William Marler, a lawyer who has made a career representing E. coli victims, says businesses should be proactive. His latest client is a 4-year-old boy who was sickened last month after eating a hamburger made with meat that came from a Cargill processing plant. The boy, John McDonald, lost part of his intestine, suffered kidney failure and was hospitalized for nearly a month. His year-old sister was also hospitalized for a week with the same strain of E. coli.
Marler says Cargill has refused to pay the McDonalds' medical bills and filed a lawsuit this week seeking unspecified damages.
Meanwhile, Stephanie Smith, 20, from Cold Spring, Minn., who was sickened in the same outbreak, remains in a drug-induced coma at the Mayo Clinic, where doctors are trying to save her life. Her family believes that she was sickened after eating ground beef the weekend of Sept. 22.
It was the second ground beef recall this year for Cargill Meat Solutions Corp., a subsidiary of the Minnetonka-based agribusiness giant, which posted net income of $917 million in its most recent quarter.
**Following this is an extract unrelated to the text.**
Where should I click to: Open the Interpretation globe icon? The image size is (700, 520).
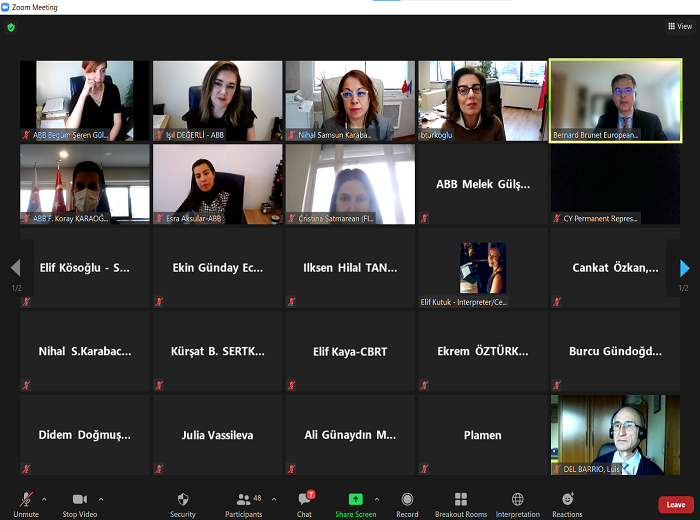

A spokeswoman for Cargill said the company does not comment concerning pending litigation.
And while there's no law that specifically directs a food company to pay medical bills in cases such as these, it's clear from past court decisions that E. coli cases can quickly spiral out of control for meatpackers, one observer said.
"They can face very big liability," said Alfred Marcus, a professor at the Carlson School of Management at the University of Minnesota. "The question becomes -- as cruel as this might sound -- what's an intestine worth?"
Marler said that past outbreaks linked to the Odwalla Juice Co. and to the Jack-in-the-Box hamburger chain saw both companies make early payments for victims' medical bills.
A company might try arguing that the consumer should have cooked the hamburger longer, but it's not usually a wise argument, another observer said.
"That gets to be a delicate argument, because in one sense, you are trying to blame the victims," said Ralph Hall, a professor at the University of Minnesota Law School.